Run: make frontend-test FILE=frontend/src/pages/settings/IntegrationSettingsPage.spec.tsx
Expected: PASS (3 tests). If the PageHeader prop names differ (subtitle vs description), align to the real PageHeader signature in frontend/src/components/common/PageHeader.tsx.

  • Step 5: Commit
git add frontend/src/pages/settings/IntegrationSettingsPage.tsx frontend/src/pages/settings/IntegrationSettingsPage.spec.tsx
git commit -m "feat(frontend): add Integration Settings page"

Task 11: Route + navigation

Files:

  • Modify: frontend/src/App.tsx

  • Modify: frontend/src/navigation/menus/admin.menu.tsx

  • Modify: frontend/src/navigation/menus/owner.menu.tsx

  • Step 1: Add the import + route in App.tsx

Near the other page imports (e.g. after the SettingsPage import), add:

import { IntegrationSettingsPage } from '@/pages/settings/IntegrationSettingsPage';

Immediately after the existing <Route path="/settings" element={<SettingsPage />} /> line, add:

                  <Route element={<PermissionRoute resource="integration" action="manage" />}>
                    <Route
                      path="/settings/integrations"
                      element={<IntegrationSettingsPage />}
                    />
                  </Route>
  • Step 2: Add the nav item to admin.menu.tsx

After the existing admin-settings item (the “Cài đặt tổ chức” entry), add:

  {
    key: 'admin-integrations',
    icon: <Icon icon="solar:plug-circle-bold-duotone" width={16} />,
    label: 'Tích hợp',
    path: '/settings/integrations',
    requiredPermission: { resource: 'integration', action: 'manage' },
    group: 'TỔ CHỨC',
  },
  • Step 3: Add the same nav item to owner.menu.tsx

Add an equivalent NavItem (key owner-integrations, same path/requiredPermission) in the settings/organization group of owner.menu.tsx, matching that file’s existing item shape.
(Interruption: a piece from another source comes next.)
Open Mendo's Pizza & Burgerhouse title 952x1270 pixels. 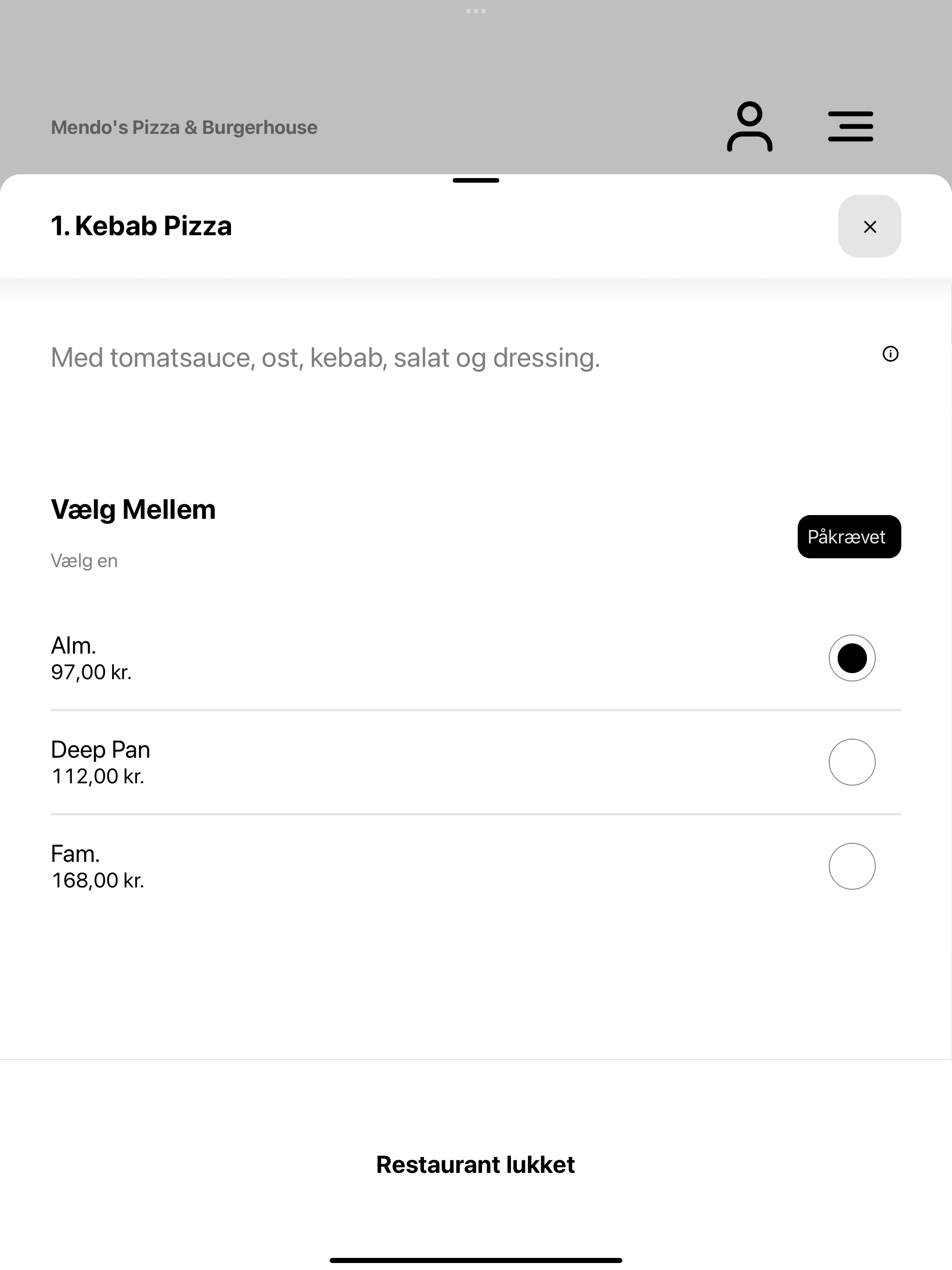pyautogui.click(x=185, y=127)
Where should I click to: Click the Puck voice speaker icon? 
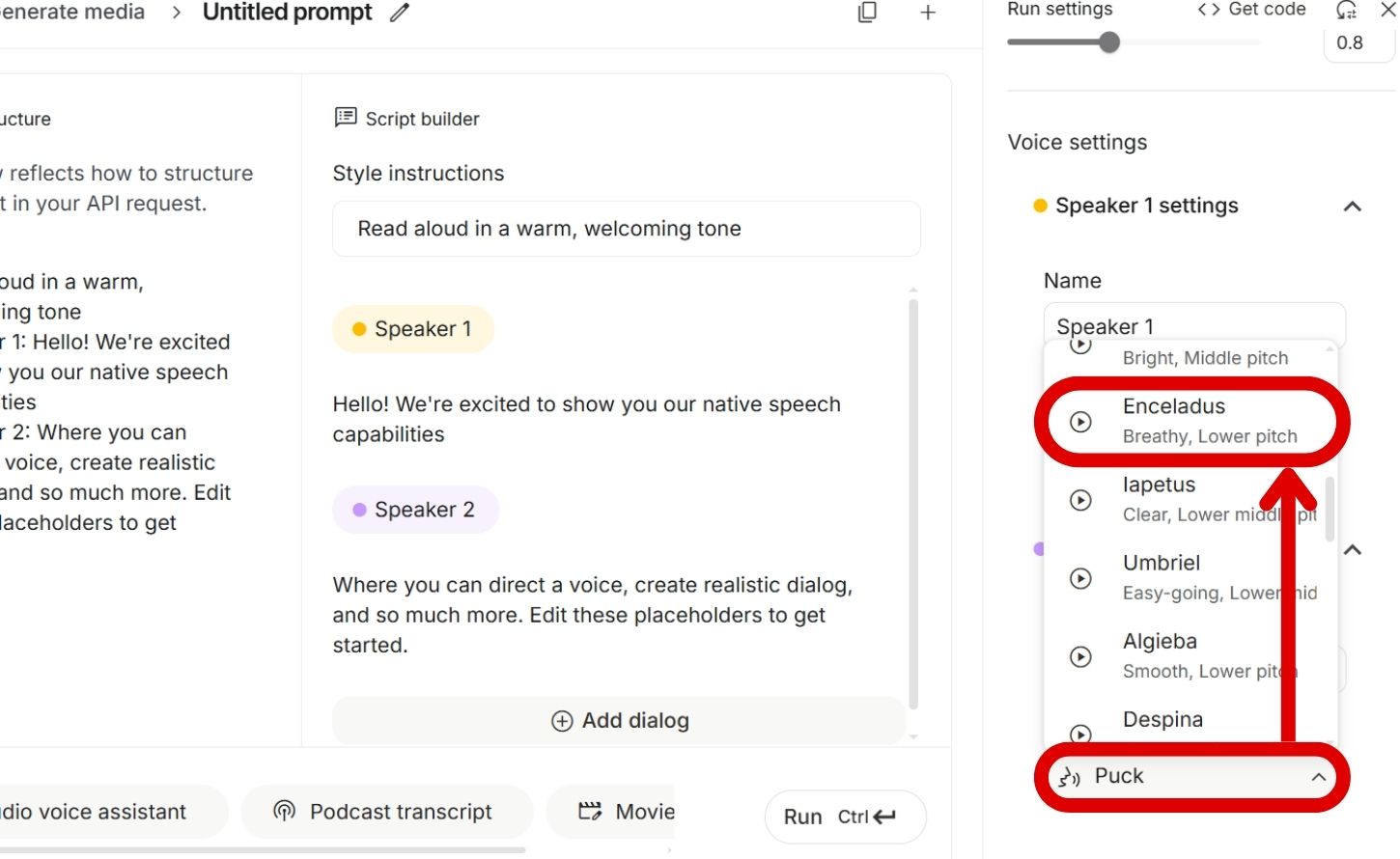point(1070,776)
  • Step 4: Verify build + typecheck

Run: cd frontend && bun run build
Expected: compiles with no TS errors.

  • Step 5: Commit
git add frontend/src/App.tsx frontend/src/navigation/menus/admin.menu.tsx frontend/src/navigation/menus/owner.menu.tsx
git commit -m "feat(frontend): add integrations route and nav item"

Task 12: Lint + full test sweep

  • Step 1: Biome

Run: bun run check
Expected: no lint/format issues in touched files. Fix any reported.

  • Step 2: Backend integrations tests

Run: make backend-test FILE=backend/src/integrations
Expected: all PASS.

  • Step 3: Frontend integration tests

Run: make frontend-test FILE=frontend/src/pages/settings/IntegrationSettingsPage.spec.tsx
Expected: PASS.

  • Step 4: Commit any lint fixes
git add -A
git commit -m "chore(integrations): lint and formatting for plan 2"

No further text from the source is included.